• _WORK TO BE COMPLETED_: Nothing but an exact repeat of the entries below should appear in your answer.

• _STORED DATA_:
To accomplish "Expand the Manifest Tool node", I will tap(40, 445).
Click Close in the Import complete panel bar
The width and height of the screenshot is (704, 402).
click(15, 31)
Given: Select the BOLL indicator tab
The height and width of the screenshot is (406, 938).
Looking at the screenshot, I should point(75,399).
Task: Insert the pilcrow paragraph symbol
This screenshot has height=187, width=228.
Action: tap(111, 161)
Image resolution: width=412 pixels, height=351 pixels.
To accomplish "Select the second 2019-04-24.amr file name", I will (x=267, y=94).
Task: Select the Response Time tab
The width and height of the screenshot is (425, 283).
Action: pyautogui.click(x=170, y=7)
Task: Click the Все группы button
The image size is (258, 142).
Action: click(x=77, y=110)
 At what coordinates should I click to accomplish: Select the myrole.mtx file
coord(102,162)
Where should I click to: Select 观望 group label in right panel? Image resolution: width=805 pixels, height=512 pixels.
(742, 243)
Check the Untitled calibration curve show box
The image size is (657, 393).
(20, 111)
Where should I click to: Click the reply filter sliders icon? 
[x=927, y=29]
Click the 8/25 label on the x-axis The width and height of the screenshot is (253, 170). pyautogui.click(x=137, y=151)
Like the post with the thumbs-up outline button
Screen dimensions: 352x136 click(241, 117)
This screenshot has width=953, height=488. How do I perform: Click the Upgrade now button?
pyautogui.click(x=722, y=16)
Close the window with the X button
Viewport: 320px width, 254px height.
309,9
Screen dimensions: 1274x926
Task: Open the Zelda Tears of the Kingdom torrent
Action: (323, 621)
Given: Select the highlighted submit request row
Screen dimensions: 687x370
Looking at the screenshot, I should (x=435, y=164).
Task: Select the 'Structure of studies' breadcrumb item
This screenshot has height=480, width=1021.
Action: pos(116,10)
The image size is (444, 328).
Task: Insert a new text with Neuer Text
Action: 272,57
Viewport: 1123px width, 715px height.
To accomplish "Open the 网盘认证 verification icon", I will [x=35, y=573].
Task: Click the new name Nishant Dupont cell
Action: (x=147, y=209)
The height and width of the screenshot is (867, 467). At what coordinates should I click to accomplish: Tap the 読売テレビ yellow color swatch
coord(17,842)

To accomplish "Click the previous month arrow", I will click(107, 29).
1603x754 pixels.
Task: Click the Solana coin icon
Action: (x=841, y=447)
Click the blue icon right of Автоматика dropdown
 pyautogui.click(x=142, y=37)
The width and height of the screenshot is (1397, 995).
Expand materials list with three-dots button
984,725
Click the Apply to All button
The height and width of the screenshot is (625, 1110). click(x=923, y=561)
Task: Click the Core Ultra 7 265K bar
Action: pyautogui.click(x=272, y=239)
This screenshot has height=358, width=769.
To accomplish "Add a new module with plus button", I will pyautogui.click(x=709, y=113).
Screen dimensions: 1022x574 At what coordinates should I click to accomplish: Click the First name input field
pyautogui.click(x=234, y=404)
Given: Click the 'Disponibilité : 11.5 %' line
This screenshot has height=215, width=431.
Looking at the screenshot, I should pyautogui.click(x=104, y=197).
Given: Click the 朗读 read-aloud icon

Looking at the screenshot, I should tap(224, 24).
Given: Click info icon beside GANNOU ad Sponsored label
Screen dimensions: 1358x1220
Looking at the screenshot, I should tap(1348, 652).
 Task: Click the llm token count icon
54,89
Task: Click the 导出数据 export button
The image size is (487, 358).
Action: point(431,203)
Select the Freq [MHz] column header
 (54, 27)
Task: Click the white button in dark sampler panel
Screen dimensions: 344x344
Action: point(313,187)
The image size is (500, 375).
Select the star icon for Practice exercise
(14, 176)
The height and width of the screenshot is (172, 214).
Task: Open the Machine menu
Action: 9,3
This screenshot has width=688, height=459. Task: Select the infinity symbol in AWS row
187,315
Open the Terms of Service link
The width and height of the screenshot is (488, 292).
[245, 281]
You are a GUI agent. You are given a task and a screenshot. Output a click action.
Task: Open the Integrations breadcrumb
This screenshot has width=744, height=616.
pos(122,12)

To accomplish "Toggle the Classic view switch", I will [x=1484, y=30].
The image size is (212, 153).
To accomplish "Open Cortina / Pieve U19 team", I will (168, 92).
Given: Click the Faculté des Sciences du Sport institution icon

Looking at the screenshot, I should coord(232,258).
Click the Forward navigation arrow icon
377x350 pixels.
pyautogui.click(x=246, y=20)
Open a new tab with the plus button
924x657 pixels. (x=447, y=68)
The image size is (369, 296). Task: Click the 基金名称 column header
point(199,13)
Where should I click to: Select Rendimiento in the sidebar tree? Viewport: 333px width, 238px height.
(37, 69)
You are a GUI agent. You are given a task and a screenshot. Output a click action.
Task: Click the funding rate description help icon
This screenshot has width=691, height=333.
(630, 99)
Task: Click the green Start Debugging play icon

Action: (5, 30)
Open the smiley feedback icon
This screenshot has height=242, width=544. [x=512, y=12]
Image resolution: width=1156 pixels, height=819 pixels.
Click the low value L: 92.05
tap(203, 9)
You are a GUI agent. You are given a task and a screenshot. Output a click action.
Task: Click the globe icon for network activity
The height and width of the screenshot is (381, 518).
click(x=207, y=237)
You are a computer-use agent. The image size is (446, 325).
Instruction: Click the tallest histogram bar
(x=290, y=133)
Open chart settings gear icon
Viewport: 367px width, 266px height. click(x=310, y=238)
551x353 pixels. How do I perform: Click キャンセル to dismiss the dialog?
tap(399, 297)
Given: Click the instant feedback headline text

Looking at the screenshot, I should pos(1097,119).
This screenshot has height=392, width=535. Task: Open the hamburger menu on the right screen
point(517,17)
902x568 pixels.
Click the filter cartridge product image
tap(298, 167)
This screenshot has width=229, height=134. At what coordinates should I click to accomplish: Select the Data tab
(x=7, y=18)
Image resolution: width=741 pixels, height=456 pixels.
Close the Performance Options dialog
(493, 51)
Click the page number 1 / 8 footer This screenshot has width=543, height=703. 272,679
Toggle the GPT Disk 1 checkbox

• _WRITTEN REPLY_:
To accomplish "Expand the Manifest Tool node", I will tap(40, 445).
Click Close in the Import complete panel bar
The width and height of the screenshot is (704, 402).
click(15, 31)
Given: Select the BOLL indicator tab
The height and width of the screenshot is (406, 938).
Looking at the screenshot, I should point(75,399).
Task: Insert the pilcrow paragraph symbol
This screenshot has height=187, width=228.
Action: tap(111, 161)
Image resolution: width=412 pixels, height=351 pixels.
To accomplish "Select the second 2019-04-24.amr file name", I will (x=267, y=94).
Task: Select the Response Time tab
The width and height of the screenshot is (425, 283).
Action: pyautogui.click(x=170, y=7)
Task: Click the Все группы button
The image size is (258, 142).
Action: click(x=77, y=110)
 At what coordinates should I click to accomplish: Select the myrole.mtx file
coord(102,162)
Where should I click to: Select 观望 group label in right panel? Image resolution: width=805 pixels, height=512 pixels.
(742, 243)
Check the Untitled calibration curve show box
The image size is (657, 393).
(20, 111)
Where should I click to: Click the reply filter sliders icon? 
[x=927, y=29]
Click the 8/25 label on the x-axis The width and height of the screenshot is (253, 170). pyautogui.click(x=137, y=151)
Like the post with the thumbs-up outline button
Screen dimensions: 352x136 click(241, 117)
This screenshot has width=953, height=488. How do I perform: Click the Upgrade now button?
pyautogui.click(x=722, y=16)
Close the window with the X button
Viewport: 320px width, 254px height.
309,9
Screen dimensions: 1274x926
Task: Open the Zelda Tears of the Kingdom torrent
Action: (323, 621)
Given: Select the highlighted submit request row
Screen dimensions: 687x370
Looking at the screenshot, I should (x=435, y=164).
Task: Select the 'Structure of studies' breadcrumb item
This screenshot has height=480, width=1021.
Action: pos(116,10)
The image size is (444, 328).
Task: Insert a new text with Neuer Text
Action: 272,57
Viewport: 1123px width, 715px height.
To accomplish "Open the 网盘认证 verification icon", I will [x=35, y=573].
Task: Click the new name Nishant Dupont cell
Action: (x=147, y=209)
The height and width of the screenshot is (867, 467). At what coordinates should I click to accomplish: Tap the 読売テレビ yellow color swatch
coord(17,842)

To accomplish "Click the previous month arrow", I will click(107, 29).
1603x754 pixels.
Task: Click the Solana coin icon
Action: (x=841, y=447)
Click the blue icon right of Автоматика dropdown
 pyautogui.click(x=142, y=37)
The width and height of the screenshot is (1397, 995).
Expand materials list with three-dots button
984,725
Click the Apply to All button
The height and width of the screenshot is (625, 1110). click(x=923, y=561)
Task: Click the Core Ultra 7 265K bar
Action: pyautogui.click(x=272, y=239)
This screenshot has height=358, width=769.
To accomplish "Add a new module with plus button", I will pyautogui.click(x=709, y=113).
Screen dimensions: 1022x574 At what coordinates should I click to accomplish: Click the First name input field
pyautogui.click(x=234, y=404)
Given: Click the 'Disponibilité : 11.5 %' line
This screenshot has height=215, width=431.
Looking at the screenshot, I should pyautogui.click(x=104, y=197).
Given: Click the 朗读 read-aloud icon

Looking at the screenshot, I should tap(224, 24).
Given: Click info icon beside GANNOU ad Sponsored label
Screen dimensions: 1358x1220
Looking at the screenshot, I should tap(1348, 652).
 Task: Click the llm token count icon
54,89
Task: Click the 导出数据 export button
The image size is (487, 358).
Action: point(431,203)
Select the Freq [MHz] column header
 (54, 27)
Task: Click the white button in dark sampler panel
Screen dimensions: 344x344
Action: point(313,187)
The image size is (500, 375).
Select the star icon for Practice exercise
(14, 176)
The height and width of the screenshot is (172, 214).
Task: Open the Machine menu
Action: 9,3
This screenshot has width=688, height=459. Task: Select the infinity symbol in AWS row
187,315
Open the Terms of Service link
The width and height of the screenshot is (488, 292).
[245, 281]
You are a GUI agent. You are given a task and a screenshot. Output a click action.
Task: Open the Integrations breadcrumb
This screenshot has width=744, height=616.
pos(122,12)

To accomplish "Toggle the Classic view switch", I will [x=1484, y=30].
The image size is (212, 153).
To accomplish "Open Cortina / Pieve U19 team", I will (168, 92).
Given: Click the Faculté des Sciences du Sport institution icon

Looking at the screenshot, I should coord(232,258).
Click the Forward navigation arrow icon
377x350 pixels.
pyautogui.click(x=246, y=20)
Open a new tab with the plus button
924x657 pixels. (x=447, y=68)
The image size is (369, 296). Task: Click the 基金名称 column header
point(199,13)
Where should I click to: Select Rendimiento in the sidebar tree? Viewport: 333px width, 238px height.
(37, 69)
You are a GUI agent. You are given a task and a screenshot. Output a click action.
Task: Click the funding rate description help icon
This screenshot has width=691, height=333.
(630, 99)
Task: Click the green Start Debugging play icon

Action: (5, 30)
Open the smiley feedback icon
This screenshot has height=242, width=544. [x=512, y=12]
Image resolution: width=1156 pixels, height=819 pixels.
Click the low value L: 92.05
tap(203, 9)
You are a GUI agent. You are given a task and a screenshot. Output a click action.
Task: Click the globe icon for network activity
The height and width of the screenshot is (381, 518).
click(x=207, y=237)
You are a computer-use agent. The image size is (446, 325).
Instruction: Click the tallest histogram bar
(x=290, y=133)
Open chart settings gear icon
Viewport: 367px width, 266px height. click(x=310, y=238)
551x353 pixels. How do I perform: Click キャンセル to dismiss the dialog?
tap(399, 297)
Given: Click the instant feedback headline text

Looking at the screenshot, I should pos(1097,119).
This screenshot has height=392, width=535. Task: Open the hamburger menu on the right screen
point(517,17)
902x568 pixels.
Click the filter cartridge product image
tap(298, 167)
This screenshot has width=229, height=134. At what coordinates should I click to accomplish: Select the Data tab
(x=7, y=18)
Image resolution: width=741 pixels, height=456 pixels.
Close the Performance Options dialog
(493, 51)
Click the page number 1 / 8 footer This screenshot has width=543, height=703. 272,679
Toggle the GPT Disk 1 checkbox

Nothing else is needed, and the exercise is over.